Tuesday, July 27, 2010

Greek MVDs

Having come from a background in classics it came as a shock to get a recent query about ancient Greek texts. And of course behind the problem was a bug. What nmerge actually does is merge a set of versions on their byte not character boundaries, and one consequence of this is that in some encodings characters can get split. When you read an entire version this isn't a problem, but what if you want to compute the variants of a text? Then the bits that vary might be only half a character. This can play havoc with encodings like UTF-8 when used to encode anything more complex than English. So Greek was an acid test, and although it initially wasn't good enough, I fixed the problem by migrating the half-characters after the alignment to the correct 'side' of the arc. So no more splits.

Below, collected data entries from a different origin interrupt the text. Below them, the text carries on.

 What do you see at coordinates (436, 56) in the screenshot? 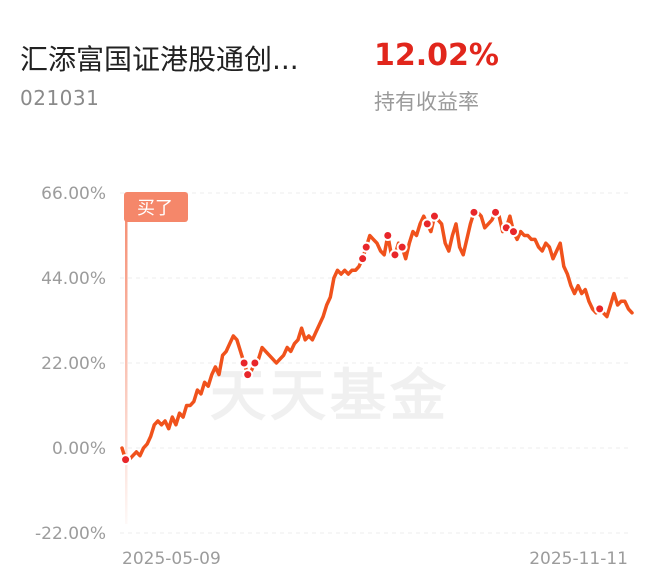
I see `holding-return-value: 12.02%` at bounding box center [436, 56].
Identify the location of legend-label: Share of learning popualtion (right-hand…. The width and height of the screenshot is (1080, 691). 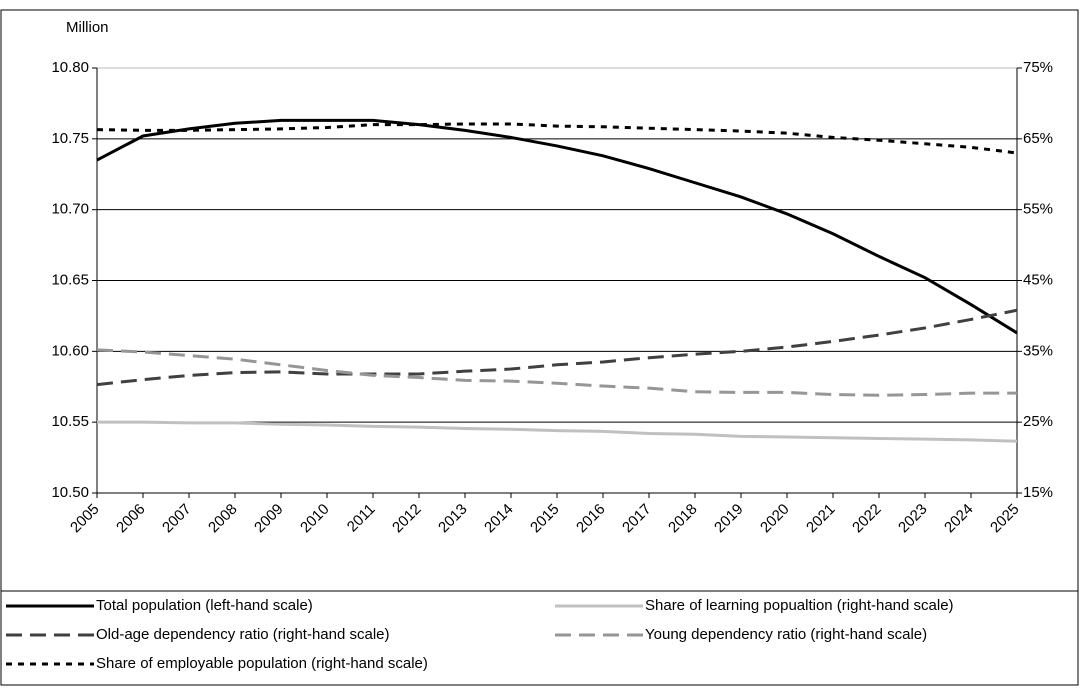
(800, 606).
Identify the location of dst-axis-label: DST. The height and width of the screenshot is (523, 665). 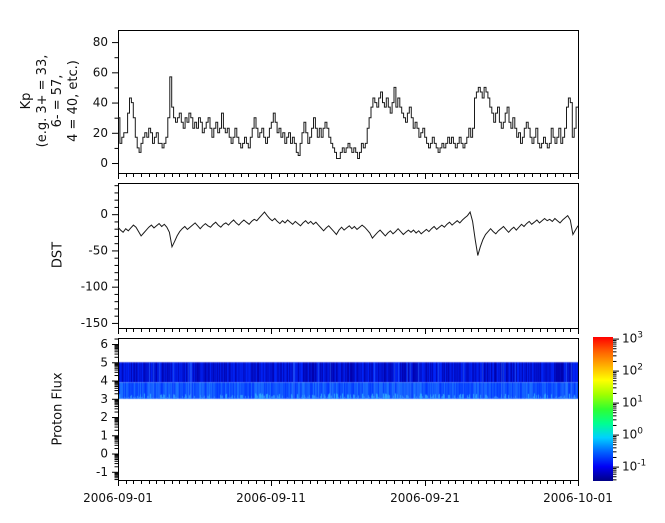
(58, 255).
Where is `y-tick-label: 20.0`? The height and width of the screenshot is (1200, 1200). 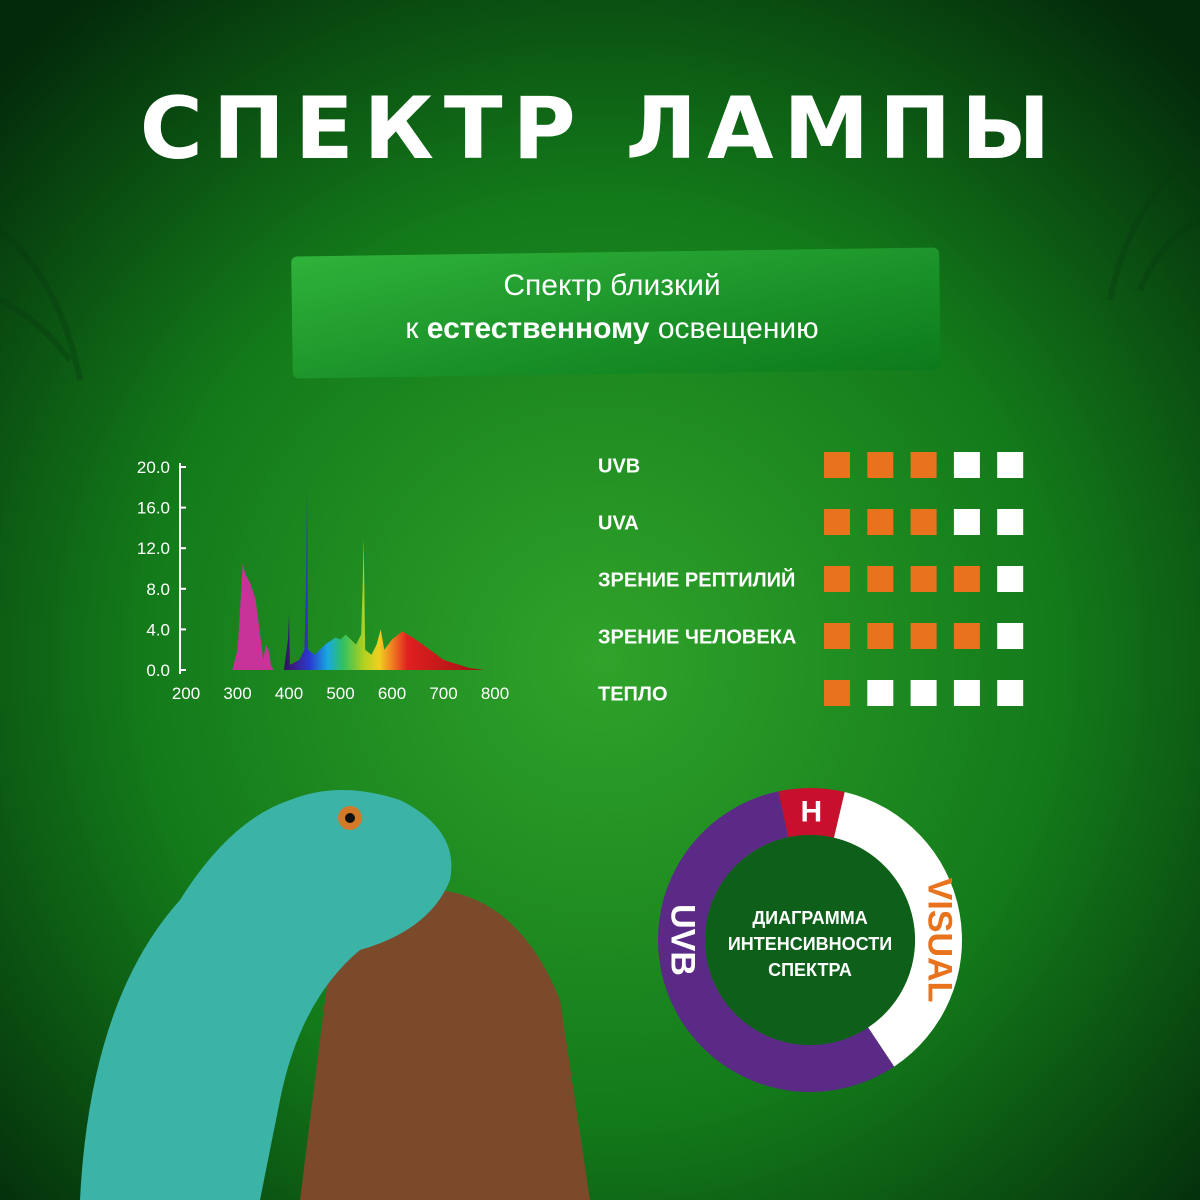 y-tick-label: 20.0 is located at coordinates (154, 468).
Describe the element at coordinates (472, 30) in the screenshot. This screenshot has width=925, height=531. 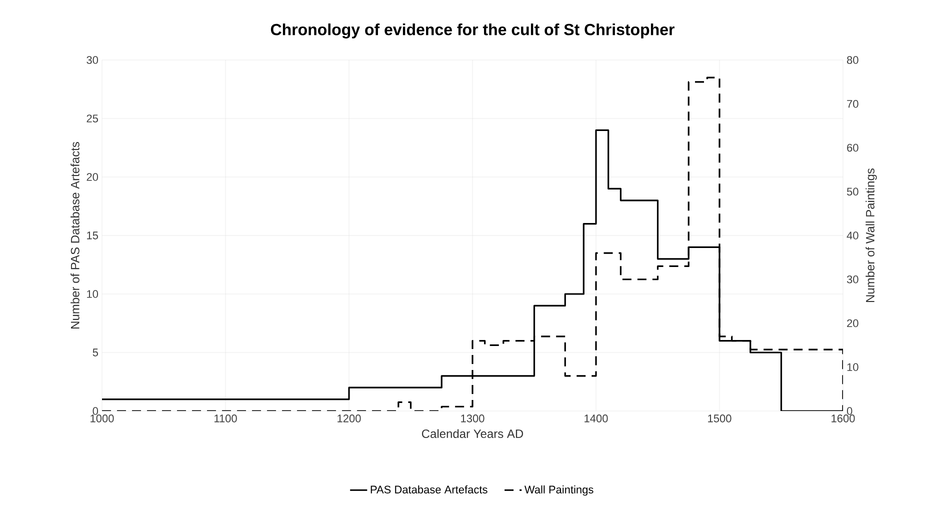
I see `chart-title: Chronology of evidence for the cult of St Christopher` at that location.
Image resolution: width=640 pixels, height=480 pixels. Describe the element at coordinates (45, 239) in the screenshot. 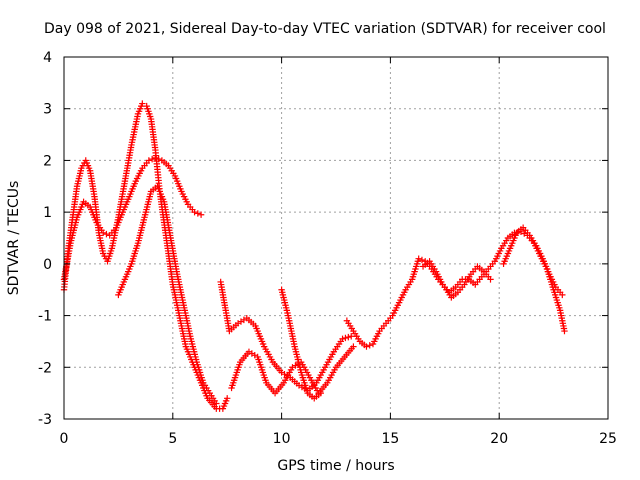

I see `y-tick-labels: -3 -2 -1 0 1 2 3 4` at that location.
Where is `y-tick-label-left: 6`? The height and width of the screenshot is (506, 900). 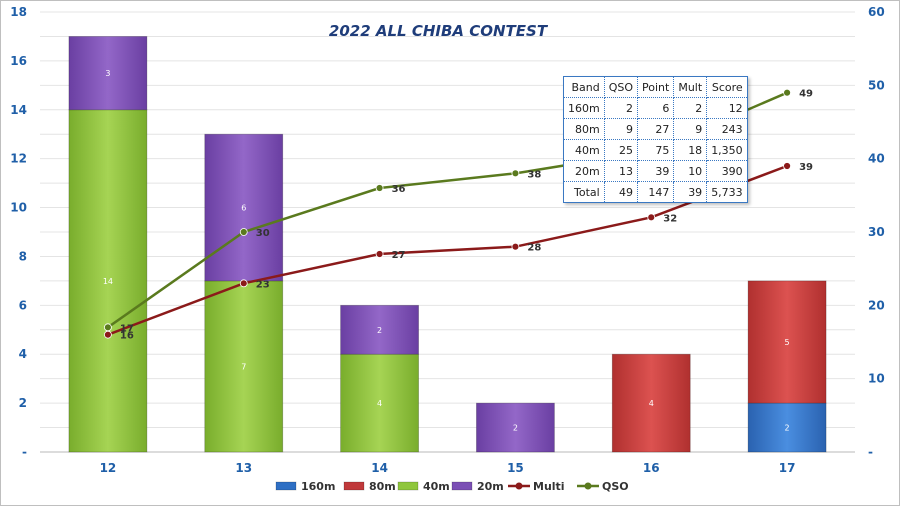 y-tick-label-left: 6 is located at coordinates (23, 305).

Here's the output of issuing an nmerge -c variants command on two versions of Athenaeus' Deipnosophists, with version 'A' as the base:

[B:συντετάσθαι]
[B:ὁ]
[B:ἔφη, ὥρα]
[B:κἂν]
[B:διαστησῶμεθ’]
[B:τραγῳδίαν·]
[B:αἰνίγμασιν· ἱκανῶς]
I've begun to realise though that what this needs is a reference system so the user can relate the apparatus to the text. Which is more work, of course.

1 comment:

Anonymous said...

I totally agree about the need for a reference system to relate the apparatus to the text. It would be great to see it implemented in the Joomla GUI at some point!